Il pollice su vale davvero come firma?

Tra i mille usi delle emoticon e i dibattiti generazionali sulla loro interpretazione, arriva una sentenza a dare un significato nuovo a una delle faccine più usate di sempre. Il pollice in su come firma di un contratto, principio che – per quanto sorprendente - è costato caro a un agricoltore canadese, condannato al pagamento di 61.000 dollari di risarcimento. Ma il pollice in su vale davvero come firma? Ecco cosa è successo e che cosa prevede la legge in Italia.

Il pollice in su vale come firma, la vicenda canadese

Chris Achter, agricoltore canadese, ha ricevuto su un servizio di messaggistica un’offerta di contratto da parte di un’azienda, la quale chiedeva la fornitura di 87 tonnellate di cereali. Al termine del lungo messaggio, la fatidica frase “Si prega di confermare”. Ebbene, il signor Achter, forse senza leggere il messaggio completo o peccando di noncuranza, ha risposto con uno stringato pollice in su.

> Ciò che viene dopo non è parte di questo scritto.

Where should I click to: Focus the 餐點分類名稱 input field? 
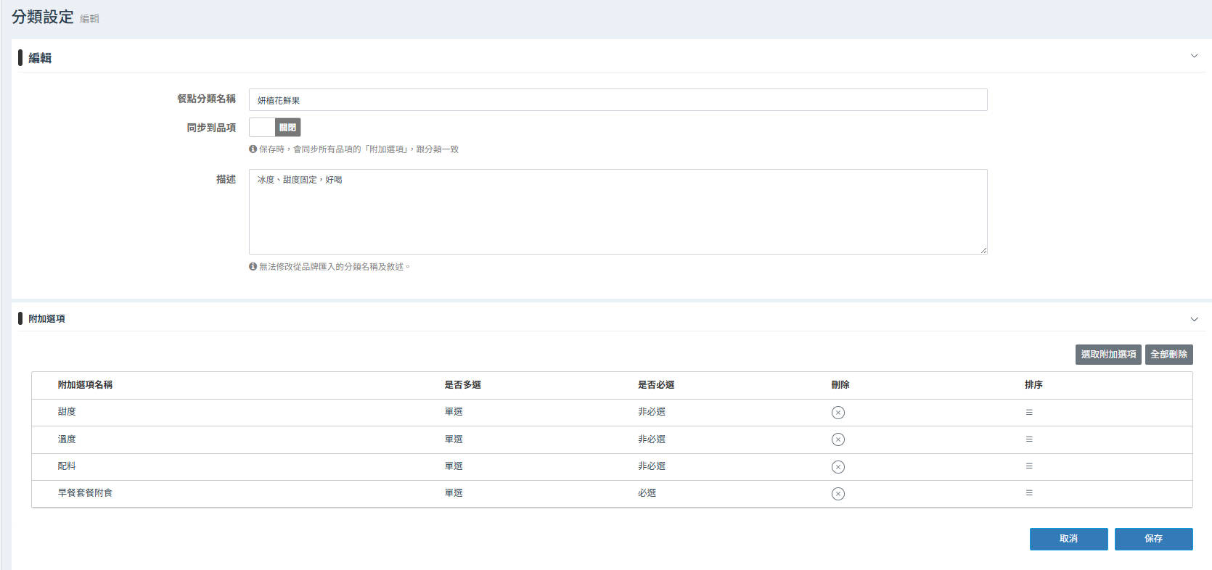(618, 100)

Emoticon che l’azienda ha interpretato come l’accettazione dell’offerta, aspettandosi quindi di ricevere i cerali per la scadenza pattuita, prevista per il mese di novembre. Quando, poi, la consegna non è avvenuta, ha citato in giudizio l’uomo per l’indampimento. Così, il giudice T. J. Keen (della provincia canadese di Saskatchewan) ha condannato l’agricoltore al pagamento di 61.000 dollari a titolo di risarcimento, stabilendo che: “La Corte riconosce che non è un modo tradizionale di firmare, ma in queste circostanze resta valido”.

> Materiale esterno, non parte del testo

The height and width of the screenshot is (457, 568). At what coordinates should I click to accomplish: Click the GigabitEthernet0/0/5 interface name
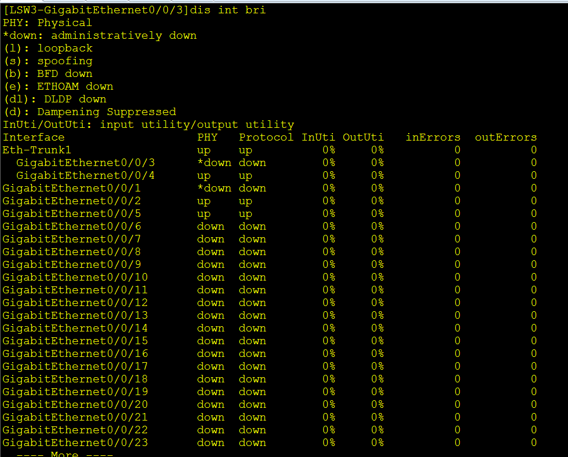[x=72, y=213]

La sentenza ha sicuramente del valore storico, dato che in nessun caso pochi anni addietro si sarebbe mai pensato a questo tipo di accettazione di un contratto. Tantoché la storia, riportata dall’agenzia britannica Reuters, ha già suscitato accese controversie. Si può davvero firmare un contratto con il pollice in su? Anche l’ordinamento italiano potrebbe in effetti ammettere questa modalità che, come vedremo, non è così insolita come sembrerebbe.

Il pollice in su vale come firma contrattuale in Italia?

Di norma si è abituati a identificare il contratto con un documento, anche piuttosto lungo, corredato da rigide locuzioni, stretti requisiti formali e almeno due firme, talvolte perfino autentificate. Esistono, infatti, contratti che necessitano della forma scritta per la validità, alcuni dei quali richiedono perfino l’atto pubblico. Allo stesso tempo, non tutti i contratti sono così rigidamente regolati.

Anzi, la regola generale propende per la libertà di forma. Questo significa che qualsiasi contratto può essere concluso nella forma preferita dalle parti, purché presenti gli elementi del contratto, con esclusione dei soli patti regolati espressamente dal Codice civile. In particolare, l’articolo 1325 del Codice civile indica i seguenti requisiti del contratto:

  • Accordo fra le parti;
  • causa;
  • oggetto;
  • forma, ma solo quando richiesta dalla legge (ovvero dagli articoli 1350 e 1352 del Codice civile).

I contratti che richiedono una specifica forma, principalmente scritta, sono quindi l’eccezione, sebbene rappresentino accordi di rilievo nella vita di una persona. Fra i contratti di tipo vincolato configurano infatti questioni piuttosto importanti, come:

  • Compravendita di immobili o beni mobili registrati;
  • diritti reali su beni immobili, ad esempio l’usufrutto;
  • locazione superiore a 9 anni (ma indirettamente anche per durate inferiori dato che serve la registrazione);
  • contratti bancari o assicurativi;
  • la procura per un mandato, ad esempio per l’avvocato;
  • la costituzione e la modifica di società o associazioni;
  • contratti di lavoro dipendente/assimilato ed eventuali successive modifiche;
  • contratti con amministrazioni statali o enti pubblici;
  • disposizione di diritti originati dai contratti elencati.

Di fatto, sono moltissimi i contratti che vengono conclusi ogni giorno, talvolta senza troppa consapevolezza. Chi si sognerebbe di preparare un contratto scritto per acquistare il biglietto dei trasporti o mangiare al ristorante? Molto probabilmente nessuno, perché si tratta di contratti liberi, in cui è ammessa anche la forma verbale.

La libertà di forma, peraltro, ammette anche il consenso implicito, quando manifestato tramite un comportamento concludente. Ad esempio, sedendosi al tavolo e ordinando un piatto dal menù o appoggiando la merce sulla cassa del supermercato. Di fatto, anche il pollice in su può rappresentare questo consenso e dunque stipulare validamente un contratto per cui non sia richiesta una forma vincolata.

La questione specifica non è ancora arrivata nelle Corti italiane, anche se il significato dell’emoticon appare quasi universalmente riconosciuto. Si potrebbero obbiettare diverse interpretazioni, ma rappresenterebbero senza dubbio una minoranza. In conclusione, è bene leggere con attenzione i messaggi prima di inviare risposte affermative, anche se tramite emoticon come un pollice in su o il simbolo “ok”.